News---America Aflame: How The Civil War Created a Nation Picked As Book of the Month by History News Network

America Aflame: How the Civil War Created a Nation, David Goldfield, Bloomsbury Press, 640 pages, notes, bibliography, index, 14 color illustrations, 20+ b/w illustrations, harcover, $35.00 {March 15,2011]

This sweeping, provocative history of America from the 1830s through Reconstruction has two grand themes. One is the importance of evangelical Protestantism, particularly in the North and within the Republican Party, in changing slavery from a political problem to an intractable moral issue that could only be settled by bloodshed. The second is the Civil War's transformation of America into a modern industrial nation with a powerful government and a commercial, scientific outlook, even as the postwar South stagnated in racism and backward-looking religiosity.
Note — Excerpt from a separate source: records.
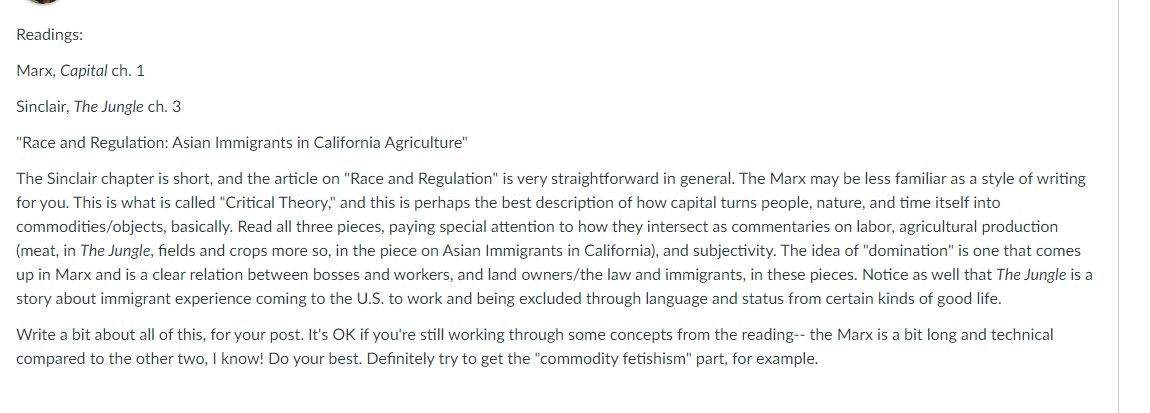
Task: Click the "Race and Regulation: Asian Immigrants" title line
Action: (242, 142)
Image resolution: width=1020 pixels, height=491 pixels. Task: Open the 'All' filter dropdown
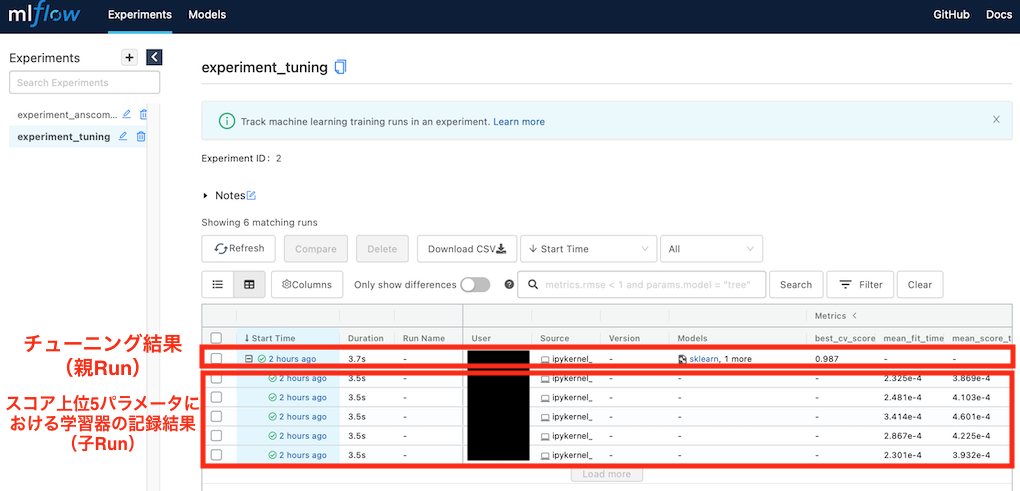point(711,249)
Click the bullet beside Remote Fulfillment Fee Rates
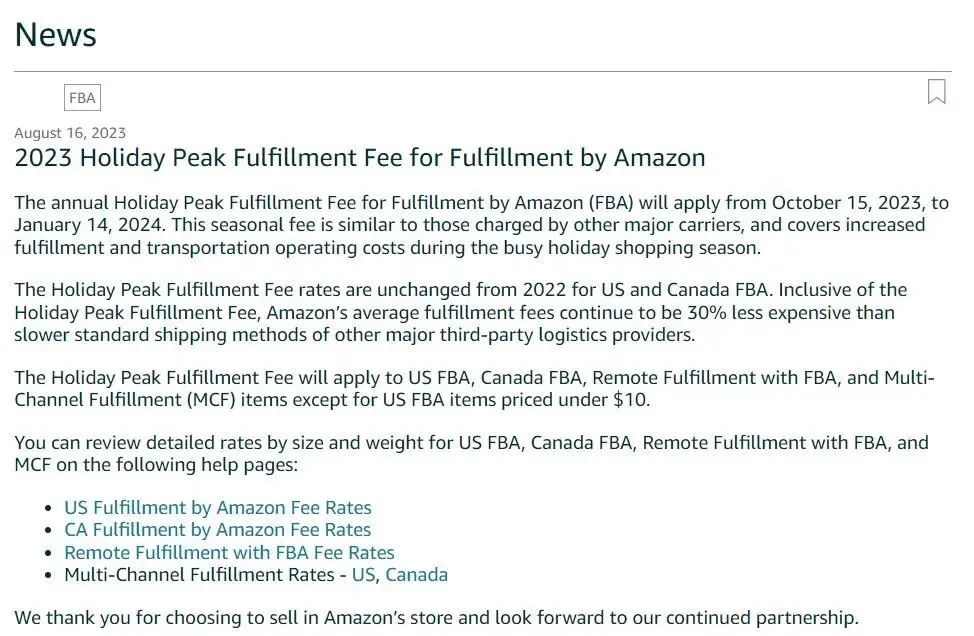The image size is (974, 636). [51, 553]
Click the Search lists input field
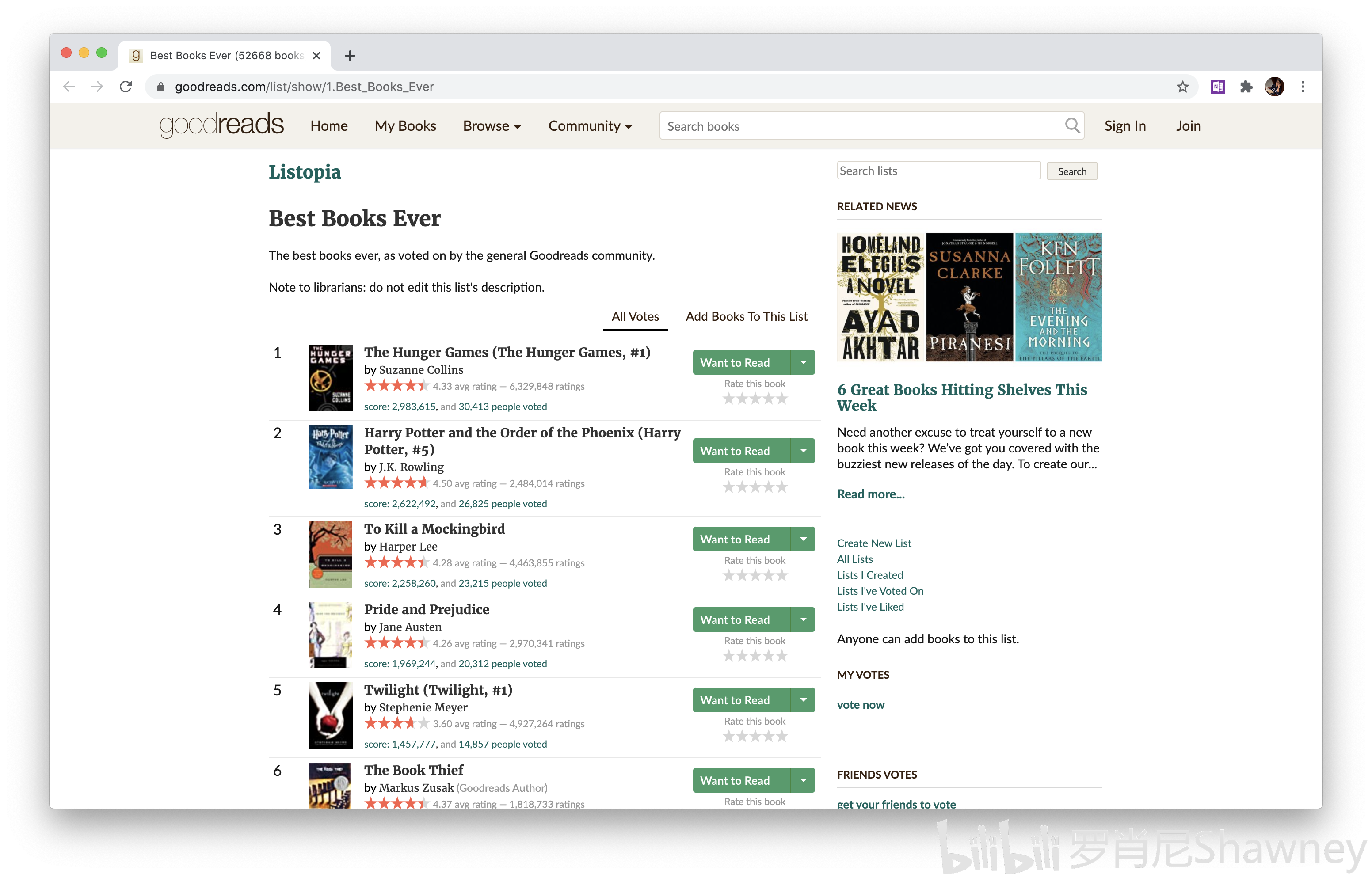 point(938,171)
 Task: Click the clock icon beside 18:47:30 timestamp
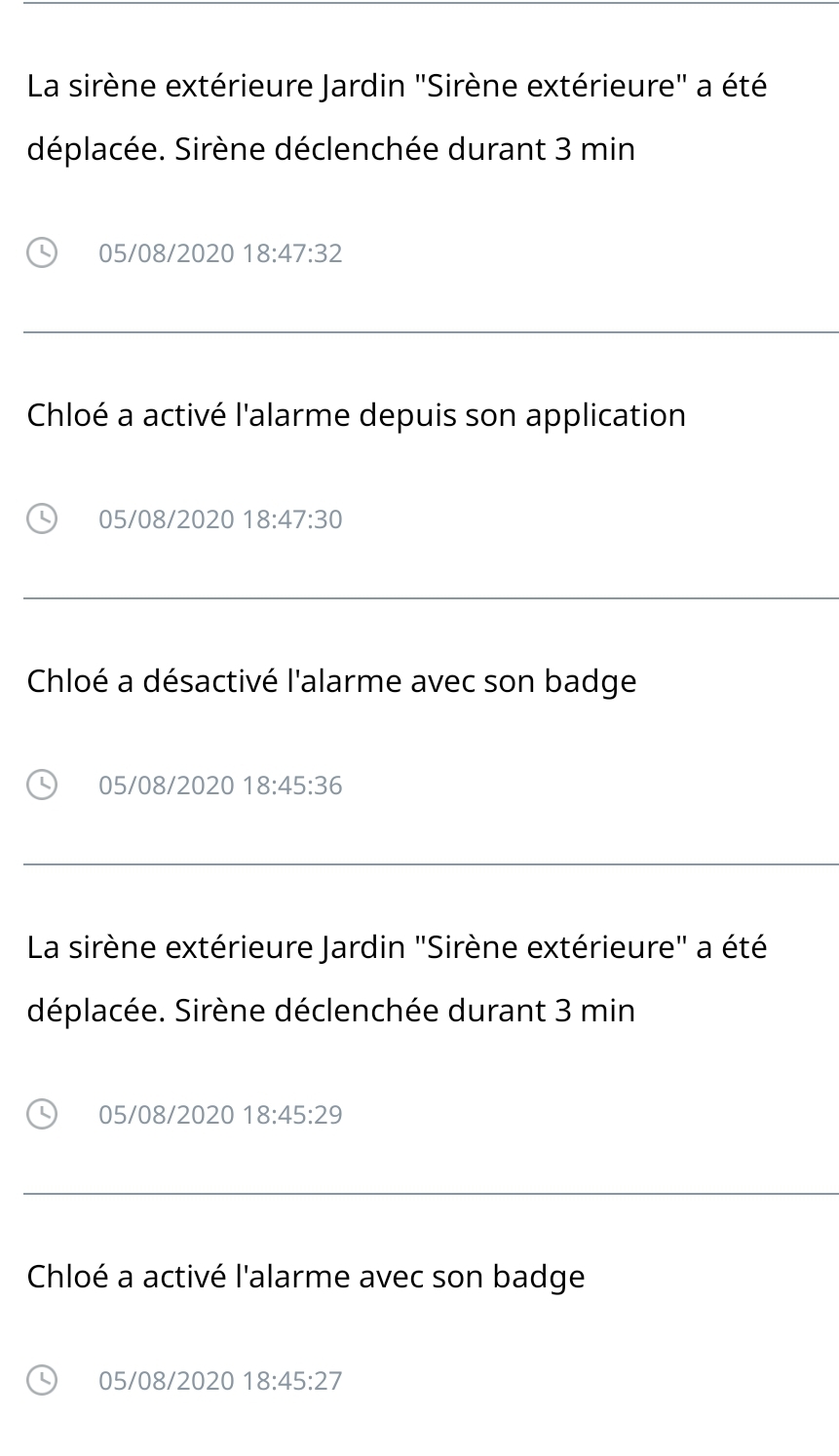click(42, 518)
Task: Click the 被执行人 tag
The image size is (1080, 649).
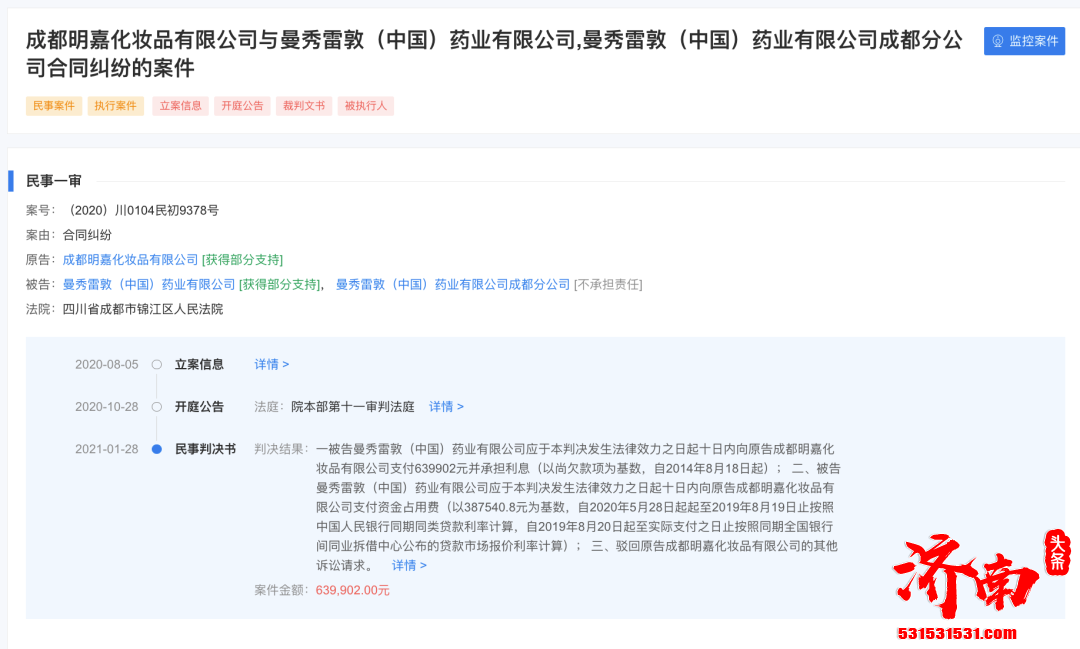Action: (x=365, y=105)
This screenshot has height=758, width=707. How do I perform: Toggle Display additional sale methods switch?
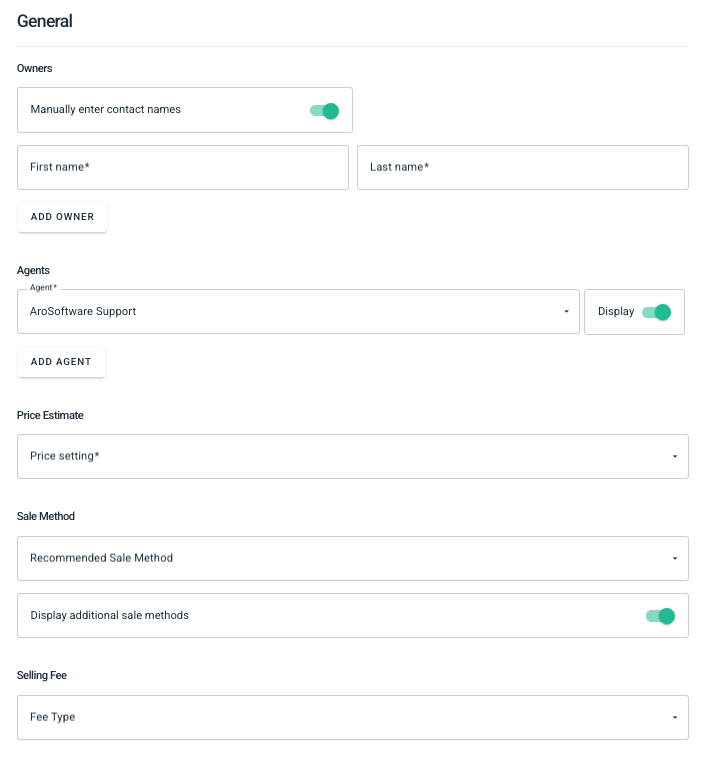(660, 616)
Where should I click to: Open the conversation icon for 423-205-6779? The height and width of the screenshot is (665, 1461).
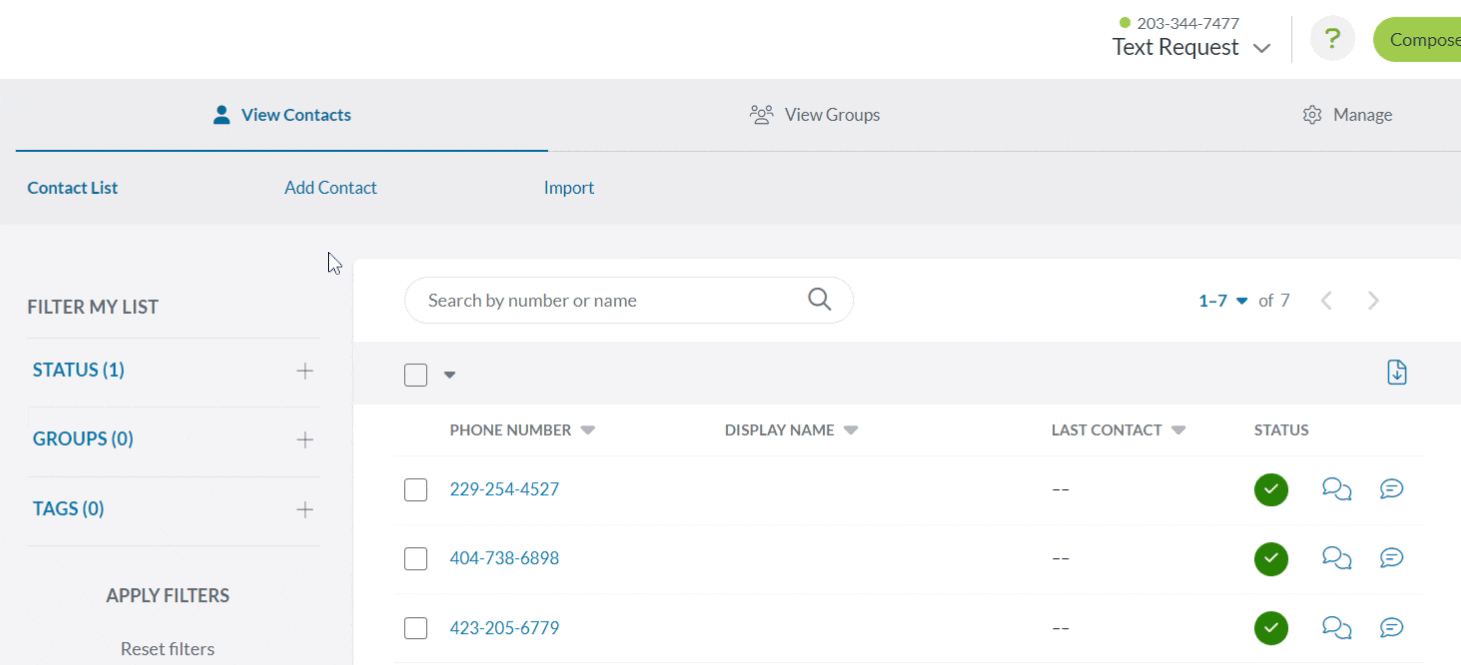pyautogui.click(x=1337, y=628)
UNC-Charlotte historian Goldfield, author of Still Fighting the Civil War, courts controversy by shifting more responsibility for the conflict to an activist North and away from intransigent slaveholders, whom he likens to Indians, Mexicans, and other targets viewed by white evangelical Northerners as "polluting" the spreading western frontier. Still, he presents a superb, stylishly written historical synthesis that insightfully foregrounds ideology, faith, and public mood The book is, the author writes, "neither pro-southern nor pro-northern," but rather "antiwar." Goldfield's narrative of the war proper is especially good, evoking the horror of the fighting and its impact on soldiers and civilians. The result is an ambitious, engrossing interpretation with new things to say about a much-studied conflagration.